** YOUR GOAL **
Could you echo the part of the records that opens with the line containing "Where should I" and closes with the line containing "(x=288, y=358)", word for word and without the pictures?

** EXTRACTED MATERIAL **
☆ ☆ ☆ ☆ ☆
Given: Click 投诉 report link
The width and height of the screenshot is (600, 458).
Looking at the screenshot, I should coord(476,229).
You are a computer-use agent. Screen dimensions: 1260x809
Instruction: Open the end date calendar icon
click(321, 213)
☆ ☆ ☆ ☆ ☆
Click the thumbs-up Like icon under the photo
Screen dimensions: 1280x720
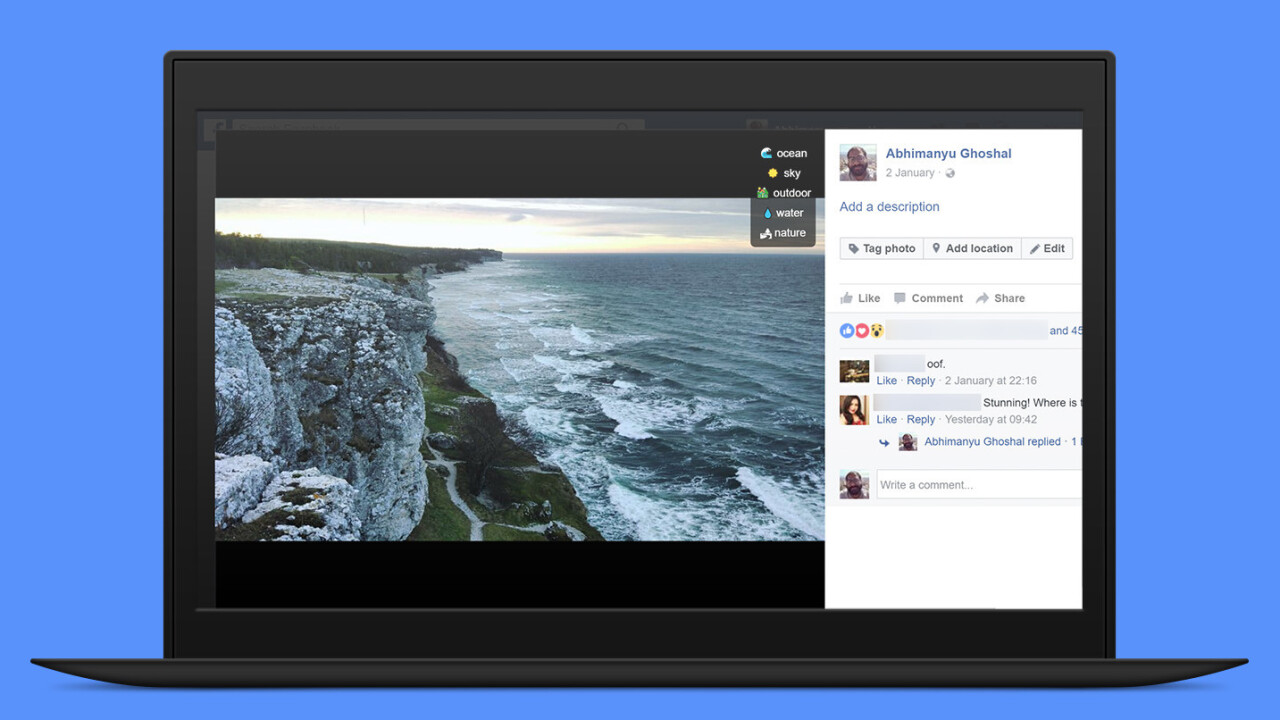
☆ ☆ ☆ ☆ ☆
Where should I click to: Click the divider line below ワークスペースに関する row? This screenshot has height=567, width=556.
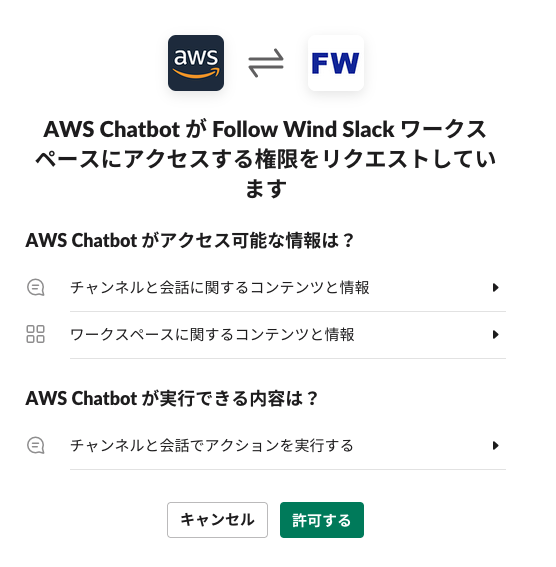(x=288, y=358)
☆ ☆ ☆ ☆ ☆
** EXERCISE SOLUTION **
Where should I click to: Click the divider line below ワークスペースに関する row? This screenshot has height=567, width=556.
(x=288, y=358)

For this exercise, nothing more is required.